Lessons learned in 2009: Paid content is hard
The paid content movement reached a frenzied state in 2009, as declining online advertising revenues increased the urgency to re-think digital business models. Industry leaders such as Rupert Murdoch (right) were relentless in their preachings for a paid content model [see some of the more colorful quotes]. For the most part, the talk outweighed the action.
Time magazine deemed the topic worthy enough to be a February cover story, in which Walter Isaacson proclaimed: “I am hoping that this year will see the dawn of a bold, old idea that will provide yet another option that some news organizations might choose: getting paid by users for the services they provide and the journalism they produce.”
The bold idea quickly became bogged down in the logistical complexities of defining and delivering the right paid content model. But that didn’t dampen the debate. In February, New York Times Editor Bill Keller told paidContent that while the Times did not have imminent plans to begin charging again for online content, there continues to be "a lively, deadly serious discussion within The Times about ways to get consumers to pay for what we make."
A new paid content poster boy
Those discussions took place among large and small publishers alike, in public forums and in top-secret conclaves. In August, Murdoch officially became the industry’s paid content poster boy when he declared that News Corp. would find a way to get users to pay for its content:
“We intend to charge for our news websites. The s WSJ.com is the world’s most successful paid news site and we will be using our profitable experience there and the resulting unique skills throughout News Corp to increase our revenues from all our content.’”
There were cautionary tales about previous failed efforts, along with some new efforts for which the jury is still out. In late October, for example, Newsday launched a subscription service that put most of its stories, photos and video behind a $5-a-week paywall. In November, unique visitors dropped 21 percent from the previous month, while page views declined 34 percent. Newsday said the digital model was “proceeding according to plan,” but did not say whether new subscriptions were offsetting the advertising revenue lost through the traffic decline.
Another daily, the Newport (RI) Daily News, surprised media watchers in June when it began charging $345 for an online subscription, which was $200 more than an annual print subscription. But by September, the paper reported that print cancellations were declining and newsstand sales were increasing.
Even bloggers got into the act. In May, GigaOM launched a subscription service for research and other premium content.

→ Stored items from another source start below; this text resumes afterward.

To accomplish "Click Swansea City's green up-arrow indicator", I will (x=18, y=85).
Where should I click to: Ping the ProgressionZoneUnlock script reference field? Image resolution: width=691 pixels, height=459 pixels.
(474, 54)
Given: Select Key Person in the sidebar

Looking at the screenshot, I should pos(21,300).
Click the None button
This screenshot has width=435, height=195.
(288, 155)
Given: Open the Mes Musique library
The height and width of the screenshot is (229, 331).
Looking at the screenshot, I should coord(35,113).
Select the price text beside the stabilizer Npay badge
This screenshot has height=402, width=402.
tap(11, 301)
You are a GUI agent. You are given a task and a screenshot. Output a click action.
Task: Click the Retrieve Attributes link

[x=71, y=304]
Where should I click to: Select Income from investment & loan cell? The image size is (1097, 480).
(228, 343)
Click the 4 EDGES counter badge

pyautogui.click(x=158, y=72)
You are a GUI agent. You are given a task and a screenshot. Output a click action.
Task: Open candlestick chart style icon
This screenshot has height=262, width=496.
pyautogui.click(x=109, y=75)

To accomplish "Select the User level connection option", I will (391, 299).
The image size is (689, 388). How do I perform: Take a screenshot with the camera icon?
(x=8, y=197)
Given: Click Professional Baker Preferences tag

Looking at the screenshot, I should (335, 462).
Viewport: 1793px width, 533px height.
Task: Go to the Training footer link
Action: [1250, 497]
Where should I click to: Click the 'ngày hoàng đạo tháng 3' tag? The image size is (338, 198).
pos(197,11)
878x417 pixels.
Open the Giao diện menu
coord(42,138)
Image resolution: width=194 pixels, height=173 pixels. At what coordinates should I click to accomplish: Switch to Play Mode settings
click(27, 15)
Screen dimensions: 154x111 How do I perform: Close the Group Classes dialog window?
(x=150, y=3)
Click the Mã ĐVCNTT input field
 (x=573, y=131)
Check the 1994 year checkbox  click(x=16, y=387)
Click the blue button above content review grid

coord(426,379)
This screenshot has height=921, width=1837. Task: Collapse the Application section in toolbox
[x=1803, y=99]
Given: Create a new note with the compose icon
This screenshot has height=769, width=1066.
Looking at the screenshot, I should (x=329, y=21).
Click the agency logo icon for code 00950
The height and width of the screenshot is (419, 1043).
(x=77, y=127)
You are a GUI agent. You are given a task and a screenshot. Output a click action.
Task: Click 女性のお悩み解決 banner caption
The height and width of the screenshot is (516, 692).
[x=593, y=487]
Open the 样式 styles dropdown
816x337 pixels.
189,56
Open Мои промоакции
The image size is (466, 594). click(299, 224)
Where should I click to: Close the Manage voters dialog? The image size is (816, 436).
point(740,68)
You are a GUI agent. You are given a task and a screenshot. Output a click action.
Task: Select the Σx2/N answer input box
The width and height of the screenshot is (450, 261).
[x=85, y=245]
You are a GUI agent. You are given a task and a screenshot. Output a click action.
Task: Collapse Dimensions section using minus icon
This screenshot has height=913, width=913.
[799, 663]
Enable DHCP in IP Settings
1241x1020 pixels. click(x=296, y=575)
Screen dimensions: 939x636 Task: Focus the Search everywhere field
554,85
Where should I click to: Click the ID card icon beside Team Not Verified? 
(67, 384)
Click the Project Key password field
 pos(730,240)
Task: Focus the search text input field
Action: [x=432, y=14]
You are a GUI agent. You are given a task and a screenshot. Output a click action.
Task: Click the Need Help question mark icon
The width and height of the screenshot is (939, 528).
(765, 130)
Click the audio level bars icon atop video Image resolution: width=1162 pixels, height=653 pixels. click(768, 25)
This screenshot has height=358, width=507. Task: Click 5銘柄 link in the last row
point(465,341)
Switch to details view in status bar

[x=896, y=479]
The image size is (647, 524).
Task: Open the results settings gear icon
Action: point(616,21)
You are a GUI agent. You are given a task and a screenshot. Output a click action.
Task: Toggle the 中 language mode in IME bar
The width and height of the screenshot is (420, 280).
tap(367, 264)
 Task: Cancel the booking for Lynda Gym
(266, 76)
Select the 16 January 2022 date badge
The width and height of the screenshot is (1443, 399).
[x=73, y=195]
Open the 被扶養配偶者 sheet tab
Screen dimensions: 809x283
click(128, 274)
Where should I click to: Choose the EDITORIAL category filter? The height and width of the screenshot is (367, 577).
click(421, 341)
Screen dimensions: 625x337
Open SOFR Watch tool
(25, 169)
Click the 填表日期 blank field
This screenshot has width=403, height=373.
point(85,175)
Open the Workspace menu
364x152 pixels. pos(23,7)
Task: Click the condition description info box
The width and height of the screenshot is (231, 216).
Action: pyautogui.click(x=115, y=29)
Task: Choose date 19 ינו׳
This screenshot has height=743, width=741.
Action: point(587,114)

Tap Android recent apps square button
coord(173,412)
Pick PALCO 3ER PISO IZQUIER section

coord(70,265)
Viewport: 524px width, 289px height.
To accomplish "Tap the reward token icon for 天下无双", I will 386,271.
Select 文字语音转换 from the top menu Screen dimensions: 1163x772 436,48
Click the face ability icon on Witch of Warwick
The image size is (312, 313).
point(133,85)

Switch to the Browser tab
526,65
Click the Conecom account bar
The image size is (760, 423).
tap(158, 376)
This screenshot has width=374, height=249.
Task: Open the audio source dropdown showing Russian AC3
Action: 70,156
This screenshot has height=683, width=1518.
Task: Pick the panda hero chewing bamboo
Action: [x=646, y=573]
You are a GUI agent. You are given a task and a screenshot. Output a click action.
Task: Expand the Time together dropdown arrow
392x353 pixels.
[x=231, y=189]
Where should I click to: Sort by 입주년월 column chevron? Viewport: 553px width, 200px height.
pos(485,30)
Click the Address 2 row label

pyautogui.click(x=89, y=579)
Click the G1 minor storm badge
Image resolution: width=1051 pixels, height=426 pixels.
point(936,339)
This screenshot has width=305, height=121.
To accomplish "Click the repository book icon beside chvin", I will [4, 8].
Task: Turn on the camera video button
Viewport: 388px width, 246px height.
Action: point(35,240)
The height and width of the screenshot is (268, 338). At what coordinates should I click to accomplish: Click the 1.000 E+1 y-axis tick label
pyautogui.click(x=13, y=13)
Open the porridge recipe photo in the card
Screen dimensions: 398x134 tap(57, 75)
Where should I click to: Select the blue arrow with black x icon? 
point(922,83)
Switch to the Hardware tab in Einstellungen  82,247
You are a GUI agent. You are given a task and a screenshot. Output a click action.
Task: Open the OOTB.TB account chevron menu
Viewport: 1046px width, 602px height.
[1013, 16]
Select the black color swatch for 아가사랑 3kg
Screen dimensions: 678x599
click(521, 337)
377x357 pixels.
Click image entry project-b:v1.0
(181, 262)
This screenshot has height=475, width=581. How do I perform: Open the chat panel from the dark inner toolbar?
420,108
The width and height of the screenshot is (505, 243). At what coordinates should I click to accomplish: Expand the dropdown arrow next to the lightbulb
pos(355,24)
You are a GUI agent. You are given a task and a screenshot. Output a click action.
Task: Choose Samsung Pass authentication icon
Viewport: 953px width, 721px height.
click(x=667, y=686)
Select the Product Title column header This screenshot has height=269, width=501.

Despite these pockets of short-term success, many questions about pay models remain unanswered. What content should we put behind a pay wall? How much should we charge? Are micropayments the answer? How much traffic will we lose by moving to a paid model? How much is Google helping/hurting our business?
Not everyone expressed unbridled support for pay as you go models such as micropayments. “Publishers have to get over the idea that they are going to get paid directly by the user,” E&P columnist Steve Outing wrote. “For the vast majority of a news publisher's content, there can be no barriers before an article asking the user if he wants to pay a penny or a nickel, or buy a $2 monthly subscription, to read on.”
A few startups launched services during the year to help publishers operationalize paid content models. The most notable of these was Journalism Online, launched in April by industry veterans Steven Brill (left), Gordon Crovitz and Leo Hindery.
By August, the company said it had signed up 506 newspapers and magazines to use its new platform. In November, Brill told Poynter Online that up to 15 publishers were about to start testing Online Journalism’s new system, charging access to some online content – though Brill acknowledged that these initial pay walls would be so slight that no one would notice.
Those may be baby steps, but the lesson is clear: Publishers need to test different pay models until they find the one that works for them. This experimentation should increase in 2010 as e-readers emerge as new platforms for paid digital editions and other content.